(Stored data entries)
____

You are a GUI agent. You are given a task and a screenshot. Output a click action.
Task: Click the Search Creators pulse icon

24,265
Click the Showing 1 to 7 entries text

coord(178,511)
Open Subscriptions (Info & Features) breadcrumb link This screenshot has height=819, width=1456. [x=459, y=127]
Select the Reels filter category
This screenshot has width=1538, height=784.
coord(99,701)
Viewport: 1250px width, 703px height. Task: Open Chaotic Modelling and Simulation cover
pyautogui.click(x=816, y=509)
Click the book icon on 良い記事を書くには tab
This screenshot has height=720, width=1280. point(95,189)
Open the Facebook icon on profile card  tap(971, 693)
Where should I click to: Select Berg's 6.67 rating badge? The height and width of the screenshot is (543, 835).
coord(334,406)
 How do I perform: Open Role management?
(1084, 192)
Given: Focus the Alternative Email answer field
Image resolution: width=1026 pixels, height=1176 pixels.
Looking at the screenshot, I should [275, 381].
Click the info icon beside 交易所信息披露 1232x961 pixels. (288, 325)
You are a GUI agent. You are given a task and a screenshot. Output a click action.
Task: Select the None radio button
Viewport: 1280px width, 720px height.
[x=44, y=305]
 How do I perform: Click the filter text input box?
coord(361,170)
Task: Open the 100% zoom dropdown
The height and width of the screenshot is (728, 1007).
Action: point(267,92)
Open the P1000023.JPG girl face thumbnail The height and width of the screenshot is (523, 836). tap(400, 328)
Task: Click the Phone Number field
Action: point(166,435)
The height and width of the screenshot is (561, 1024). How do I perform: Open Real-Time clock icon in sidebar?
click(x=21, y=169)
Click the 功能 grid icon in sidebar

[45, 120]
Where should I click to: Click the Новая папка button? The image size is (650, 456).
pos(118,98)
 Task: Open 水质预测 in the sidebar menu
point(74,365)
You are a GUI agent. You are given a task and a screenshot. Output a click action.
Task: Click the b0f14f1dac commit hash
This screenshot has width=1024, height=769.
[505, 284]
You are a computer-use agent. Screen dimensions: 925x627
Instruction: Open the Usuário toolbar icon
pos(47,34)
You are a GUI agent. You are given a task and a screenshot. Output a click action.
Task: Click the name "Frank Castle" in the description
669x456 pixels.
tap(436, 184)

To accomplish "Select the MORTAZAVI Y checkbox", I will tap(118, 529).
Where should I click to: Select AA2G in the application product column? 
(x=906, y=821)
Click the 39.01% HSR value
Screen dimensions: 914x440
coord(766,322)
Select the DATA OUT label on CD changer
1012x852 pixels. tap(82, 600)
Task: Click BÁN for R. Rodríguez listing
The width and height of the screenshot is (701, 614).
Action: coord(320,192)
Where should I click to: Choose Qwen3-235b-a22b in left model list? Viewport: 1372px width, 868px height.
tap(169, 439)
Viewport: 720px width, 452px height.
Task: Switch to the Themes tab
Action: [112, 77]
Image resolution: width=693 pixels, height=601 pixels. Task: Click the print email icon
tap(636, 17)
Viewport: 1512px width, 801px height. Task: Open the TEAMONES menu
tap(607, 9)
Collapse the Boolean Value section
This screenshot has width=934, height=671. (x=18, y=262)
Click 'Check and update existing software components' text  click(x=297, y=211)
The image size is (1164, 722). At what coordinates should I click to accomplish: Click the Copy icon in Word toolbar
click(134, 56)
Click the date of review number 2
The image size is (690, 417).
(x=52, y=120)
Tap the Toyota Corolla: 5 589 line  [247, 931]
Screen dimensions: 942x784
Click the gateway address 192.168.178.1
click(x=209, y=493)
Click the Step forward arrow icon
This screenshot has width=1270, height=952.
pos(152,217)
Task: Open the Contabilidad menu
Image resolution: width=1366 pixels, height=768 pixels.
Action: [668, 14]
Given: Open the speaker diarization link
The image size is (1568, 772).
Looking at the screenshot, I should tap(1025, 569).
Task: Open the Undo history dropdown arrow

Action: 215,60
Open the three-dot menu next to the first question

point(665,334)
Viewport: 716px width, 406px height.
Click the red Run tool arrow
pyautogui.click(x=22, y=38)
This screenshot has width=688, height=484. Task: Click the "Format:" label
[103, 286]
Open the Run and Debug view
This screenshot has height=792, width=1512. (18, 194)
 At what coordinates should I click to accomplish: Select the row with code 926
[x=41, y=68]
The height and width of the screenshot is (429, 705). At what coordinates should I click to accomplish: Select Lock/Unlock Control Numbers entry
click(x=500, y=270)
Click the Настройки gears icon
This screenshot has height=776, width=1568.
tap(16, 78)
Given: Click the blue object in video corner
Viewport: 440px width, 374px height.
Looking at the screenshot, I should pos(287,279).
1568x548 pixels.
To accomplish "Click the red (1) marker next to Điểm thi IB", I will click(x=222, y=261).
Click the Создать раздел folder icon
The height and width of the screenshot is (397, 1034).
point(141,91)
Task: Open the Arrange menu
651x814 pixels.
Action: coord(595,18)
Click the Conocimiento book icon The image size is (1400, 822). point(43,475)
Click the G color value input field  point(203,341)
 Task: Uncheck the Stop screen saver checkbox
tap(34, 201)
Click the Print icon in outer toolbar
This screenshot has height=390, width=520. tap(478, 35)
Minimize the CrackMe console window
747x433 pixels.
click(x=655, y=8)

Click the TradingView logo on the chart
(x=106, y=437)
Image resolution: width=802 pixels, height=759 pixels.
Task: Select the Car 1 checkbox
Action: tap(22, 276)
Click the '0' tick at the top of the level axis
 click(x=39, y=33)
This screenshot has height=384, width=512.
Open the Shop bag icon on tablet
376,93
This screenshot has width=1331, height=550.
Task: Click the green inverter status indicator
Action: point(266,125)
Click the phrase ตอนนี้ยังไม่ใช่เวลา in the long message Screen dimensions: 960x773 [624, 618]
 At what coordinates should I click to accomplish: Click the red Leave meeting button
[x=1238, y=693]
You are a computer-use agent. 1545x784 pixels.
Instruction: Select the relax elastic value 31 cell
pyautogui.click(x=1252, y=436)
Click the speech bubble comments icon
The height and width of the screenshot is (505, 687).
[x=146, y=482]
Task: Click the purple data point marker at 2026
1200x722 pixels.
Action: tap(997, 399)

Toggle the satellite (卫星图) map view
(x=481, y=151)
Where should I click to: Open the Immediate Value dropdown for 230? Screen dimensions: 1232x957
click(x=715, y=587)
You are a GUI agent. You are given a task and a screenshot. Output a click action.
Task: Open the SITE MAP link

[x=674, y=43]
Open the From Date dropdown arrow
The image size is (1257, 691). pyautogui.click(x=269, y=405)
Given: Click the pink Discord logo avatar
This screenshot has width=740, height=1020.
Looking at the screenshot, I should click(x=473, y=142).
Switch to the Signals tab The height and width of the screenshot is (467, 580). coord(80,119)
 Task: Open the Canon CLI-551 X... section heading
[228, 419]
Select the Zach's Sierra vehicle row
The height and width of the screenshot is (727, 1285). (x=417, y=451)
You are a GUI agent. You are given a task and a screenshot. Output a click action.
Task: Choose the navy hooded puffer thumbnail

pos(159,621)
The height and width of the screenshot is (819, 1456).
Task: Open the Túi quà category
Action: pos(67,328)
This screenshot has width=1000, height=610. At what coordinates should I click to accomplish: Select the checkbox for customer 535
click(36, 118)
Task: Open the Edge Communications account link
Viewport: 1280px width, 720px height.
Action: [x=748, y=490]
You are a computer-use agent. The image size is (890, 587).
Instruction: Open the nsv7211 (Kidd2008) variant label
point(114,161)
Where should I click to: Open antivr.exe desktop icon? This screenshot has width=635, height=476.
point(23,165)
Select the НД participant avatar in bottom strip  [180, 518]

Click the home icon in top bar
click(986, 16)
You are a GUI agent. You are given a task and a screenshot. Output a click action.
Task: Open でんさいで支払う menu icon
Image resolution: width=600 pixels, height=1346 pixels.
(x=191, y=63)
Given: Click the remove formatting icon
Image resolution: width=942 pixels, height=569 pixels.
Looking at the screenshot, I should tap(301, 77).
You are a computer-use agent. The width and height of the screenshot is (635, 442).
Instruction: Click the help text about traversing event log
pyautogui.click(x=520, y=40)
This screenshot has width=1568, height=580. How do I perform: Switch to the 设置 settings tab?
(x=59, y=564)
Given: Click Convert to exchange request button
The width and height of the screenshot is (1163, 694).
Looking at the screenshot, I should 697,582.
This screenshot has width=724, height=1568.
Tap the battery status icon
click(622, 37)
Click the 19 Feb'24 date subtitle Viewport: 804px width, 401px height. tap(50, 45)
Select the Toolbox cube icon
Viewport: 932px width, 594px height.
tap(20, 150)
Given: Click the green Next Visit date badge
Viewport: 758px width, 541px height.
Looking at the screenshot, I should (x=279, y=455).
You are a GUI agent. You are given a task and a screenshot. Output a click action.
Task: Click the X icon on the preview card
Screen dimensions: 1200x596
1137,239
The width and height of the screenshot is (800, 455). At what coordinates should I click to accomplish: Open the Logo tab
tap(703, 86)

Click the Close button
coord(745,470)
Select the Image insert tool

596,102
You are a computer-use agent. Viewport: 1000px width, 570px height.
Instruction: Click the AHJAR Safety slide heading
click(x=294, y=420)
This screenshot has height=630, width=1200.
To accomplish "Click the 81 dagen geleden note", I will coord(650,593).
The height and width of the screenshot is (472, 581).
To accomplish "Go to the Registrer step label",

____

### What is required
Pull out all lines containing the word "will" from the entries above.

### Result of this task
To accomplish "Select the MORTAZAVI Y checkbox", I will tap(118, 529).
To accomplish "Click the red (1) marker next to Điểm thi IB", I will click(x=222, y=261).
To accomplish "Click the 81 dagen geleden note", I will coord(650,593).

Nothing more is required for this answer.